- Work task -
Look for the word "computer" in the entries and copy each line where it appears.
↓
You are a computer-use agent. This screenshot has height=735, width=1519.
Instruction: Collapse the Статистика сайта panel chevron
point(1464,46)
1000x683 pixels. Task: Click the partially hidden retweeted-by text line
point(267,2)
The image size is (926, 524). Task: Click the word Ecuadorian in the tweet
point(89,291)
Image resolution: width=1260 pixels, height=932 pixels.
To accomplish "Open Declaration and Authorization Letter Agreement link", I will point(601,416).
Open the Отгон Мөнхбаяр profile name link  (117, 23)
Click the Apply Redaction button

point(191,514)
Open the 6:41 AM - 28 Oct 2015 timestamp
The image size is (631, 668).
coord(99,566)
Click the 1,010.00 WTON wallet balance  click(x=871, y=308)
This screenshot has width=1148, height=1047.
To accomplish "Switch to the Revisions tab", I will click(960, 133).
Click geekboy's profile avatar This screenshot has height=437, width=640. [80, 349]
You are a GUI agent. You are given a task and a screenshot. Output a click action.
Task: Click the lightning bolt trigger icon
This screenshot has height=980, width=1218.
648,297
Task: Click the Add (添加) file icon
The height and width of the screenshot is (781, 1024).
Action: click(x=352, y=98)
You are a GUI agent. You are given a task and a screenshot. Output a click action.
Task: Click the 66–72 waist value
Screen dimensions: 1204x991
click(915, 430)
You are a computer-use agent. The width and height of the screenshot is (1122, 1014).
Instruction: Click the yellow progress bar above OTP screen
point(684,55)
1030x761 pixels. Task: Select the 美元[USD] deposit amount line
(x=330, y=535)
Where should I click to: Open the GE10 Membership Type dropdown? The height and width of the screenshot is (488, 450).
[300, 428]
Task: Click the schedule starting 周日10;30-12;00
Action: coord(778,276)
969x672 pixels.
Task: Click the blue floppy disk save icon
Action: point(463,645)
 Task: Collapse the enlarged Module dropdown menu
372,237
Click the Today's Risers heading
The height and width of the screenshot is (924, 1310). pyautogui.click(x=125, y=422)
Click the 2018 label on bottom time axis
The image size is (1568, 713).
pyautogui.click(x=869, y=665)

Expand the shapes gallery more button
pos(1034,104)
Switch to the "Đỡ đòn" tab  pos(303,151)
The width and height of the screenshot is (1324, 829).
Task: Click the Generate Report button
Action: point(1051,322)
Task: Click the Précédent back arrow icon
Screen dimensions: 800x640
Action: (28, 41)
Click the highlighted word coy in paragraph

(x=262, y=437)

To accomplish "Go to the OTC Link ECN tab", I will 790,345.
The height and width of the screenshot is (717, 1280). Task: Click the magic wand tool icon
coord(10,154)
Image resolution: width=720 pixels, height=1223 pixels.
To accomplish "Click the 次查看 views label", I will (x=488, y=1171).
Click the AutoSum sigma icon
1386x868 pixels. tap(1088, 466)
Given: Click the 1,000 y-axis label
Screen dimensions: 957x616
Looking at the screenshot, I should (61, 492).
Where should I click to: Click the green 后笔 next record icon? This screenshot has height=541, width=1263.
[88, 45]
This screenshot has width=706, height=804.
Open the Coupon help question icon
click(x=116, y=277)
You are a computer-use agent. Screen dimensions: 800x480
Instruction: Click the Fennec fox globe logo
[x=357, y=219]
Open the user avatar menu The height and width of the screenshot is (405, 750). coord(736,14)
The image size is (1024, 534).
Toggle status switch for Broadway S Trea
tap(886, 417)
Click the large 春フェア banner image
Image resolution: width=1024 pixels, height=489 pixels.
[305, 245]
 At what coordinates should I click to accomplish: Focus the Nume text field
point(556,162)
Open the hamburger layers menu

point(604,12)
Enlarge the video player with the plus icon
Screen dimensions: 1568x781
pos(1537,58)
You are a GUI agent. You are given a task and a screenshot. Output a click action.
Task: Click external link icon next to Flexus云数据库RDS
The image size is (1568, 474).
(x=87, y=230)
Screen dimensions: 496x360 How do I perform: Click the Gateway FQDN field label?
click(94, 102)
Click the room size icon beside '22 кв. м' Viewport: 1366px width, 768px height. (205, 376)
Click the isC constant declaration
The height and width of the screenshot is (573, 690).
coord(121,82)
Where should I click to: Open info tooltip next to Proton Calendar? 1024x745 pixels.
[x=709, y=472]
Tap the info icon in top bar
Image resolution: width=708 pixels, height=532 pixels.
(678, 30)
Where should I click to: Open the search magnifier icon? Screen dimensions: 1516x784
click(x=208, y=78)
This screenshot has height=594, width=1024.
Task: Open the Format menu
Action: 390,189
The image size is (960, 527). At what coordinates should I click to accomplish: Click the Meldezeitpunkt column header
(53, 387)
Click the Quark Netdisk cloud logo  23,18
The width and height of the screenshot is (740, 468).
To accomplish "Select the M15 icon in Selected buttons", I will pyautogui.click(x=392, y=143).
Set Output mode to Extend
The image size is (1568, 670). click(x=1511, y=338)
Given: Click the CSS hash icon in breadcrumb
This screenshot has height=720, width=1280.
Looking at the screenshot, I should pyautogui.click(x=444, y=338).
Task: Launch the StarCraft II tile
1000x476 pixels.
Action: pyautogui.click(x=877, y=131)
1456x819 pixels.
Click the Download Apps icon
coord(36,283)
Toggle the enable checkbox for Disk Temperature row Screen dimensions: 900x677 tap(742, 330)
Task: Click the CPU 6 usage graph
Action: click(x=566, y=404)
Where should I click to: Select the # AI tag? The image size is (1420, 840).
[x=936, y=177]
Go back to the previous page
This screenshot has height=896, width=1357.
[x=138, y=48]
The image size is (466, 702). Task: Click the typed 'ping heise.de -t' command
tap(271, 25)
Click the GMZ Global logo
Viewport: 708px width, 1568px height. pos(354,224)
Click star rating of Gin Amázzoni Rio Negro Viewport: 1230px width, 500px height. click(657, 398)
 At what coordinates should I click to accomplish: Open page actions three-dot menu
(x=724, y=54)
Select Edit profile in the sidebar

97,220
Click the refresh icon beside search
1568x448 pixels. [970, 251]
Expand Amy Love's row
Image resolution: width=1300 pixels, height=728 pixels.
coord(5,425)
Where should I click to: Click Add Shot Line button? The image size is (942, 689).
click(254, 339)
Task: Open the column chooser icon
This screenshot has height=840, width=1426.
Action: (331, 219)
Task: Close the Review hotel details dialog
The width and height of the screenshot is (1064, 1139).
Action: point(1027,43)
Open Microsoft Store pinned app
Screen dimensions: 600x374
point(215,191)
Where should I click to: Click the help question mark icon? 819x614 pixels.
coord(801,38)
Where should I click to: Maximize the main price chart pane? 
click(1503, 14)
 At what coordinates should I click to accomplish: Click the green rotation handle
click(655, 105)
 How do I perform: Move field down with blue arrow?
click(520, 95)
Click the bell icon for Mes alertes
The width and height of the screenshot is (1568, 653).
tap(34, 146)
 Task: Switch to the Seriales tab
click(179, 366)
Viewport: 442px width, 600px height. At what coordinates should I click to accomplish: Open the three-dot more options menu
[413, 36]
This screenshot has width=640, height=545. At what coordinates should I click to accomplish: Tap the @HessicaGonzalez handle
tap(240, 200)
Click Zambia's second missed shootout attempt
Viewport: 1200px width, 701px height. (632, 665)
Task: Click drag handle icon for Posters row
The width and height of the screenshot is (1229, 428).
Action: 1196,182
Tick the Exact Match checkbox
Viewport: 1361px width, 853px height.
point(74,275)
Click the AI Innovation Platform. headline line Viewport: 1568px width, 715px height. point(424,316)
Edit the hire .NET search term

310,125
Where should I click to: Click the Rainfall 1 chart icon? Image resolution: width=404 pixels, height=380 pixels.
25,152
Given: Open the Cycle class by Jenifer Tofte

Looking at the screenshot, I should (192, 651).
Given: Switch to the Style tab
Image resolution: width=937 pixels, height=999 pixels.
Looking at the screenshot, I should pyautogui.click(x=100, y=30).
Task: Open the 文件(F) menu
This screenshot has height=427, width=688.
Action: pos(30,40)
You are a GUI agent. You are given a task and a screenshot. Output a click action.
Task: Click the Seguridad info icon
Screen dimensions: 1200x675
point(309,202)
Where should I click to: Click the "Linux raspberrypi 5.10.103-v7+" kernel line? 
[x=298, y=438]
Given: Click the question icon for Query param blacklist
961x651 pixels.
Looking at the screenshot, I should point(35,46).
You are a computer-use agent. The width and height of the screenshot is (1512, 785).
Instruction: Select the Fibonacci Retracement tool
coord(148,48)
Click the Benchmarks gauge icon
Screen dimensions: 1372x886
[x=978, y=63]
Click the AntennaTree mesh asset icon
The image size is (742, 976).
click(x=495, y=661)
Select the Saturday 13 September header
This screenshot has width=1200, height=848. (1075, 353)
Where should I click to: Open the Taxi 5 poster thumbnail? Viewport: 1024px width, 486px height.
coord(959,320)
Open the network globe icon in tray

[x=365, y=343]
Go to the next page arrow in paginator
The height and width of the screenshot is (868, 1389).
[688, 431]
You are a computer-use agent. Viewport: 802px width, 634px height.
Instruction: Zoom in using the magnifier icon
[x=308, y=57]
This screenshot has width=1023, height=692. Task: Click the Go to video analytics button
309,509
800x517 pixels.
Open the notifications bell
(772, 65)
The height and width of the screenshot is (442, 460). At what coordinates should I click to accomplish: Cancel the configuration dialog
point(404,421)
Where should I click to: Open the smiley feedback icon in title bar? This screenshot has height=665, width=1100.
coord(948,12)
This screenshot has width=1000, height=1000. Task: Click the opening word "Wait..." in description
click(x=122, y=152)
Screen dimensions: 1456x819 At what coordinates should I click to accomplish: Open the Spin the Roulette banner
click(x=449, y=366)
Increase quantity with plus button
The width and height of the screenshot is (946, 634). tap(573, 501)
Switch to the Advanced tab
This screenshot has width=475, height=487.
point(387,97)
↑
- Final answer -
You are a computer-use agent. This screenshot has height=735, width=1519.
You are a computer-use agent. The width and height of the screenshot is (1122, 1014).
You are a computer-use agent. Screen dimensions: 800x480
You are a computer-use agent. The width and height of the screenshot is (1512, 785).
You are a computer-use agent. Viewport: 802px width, 634px height.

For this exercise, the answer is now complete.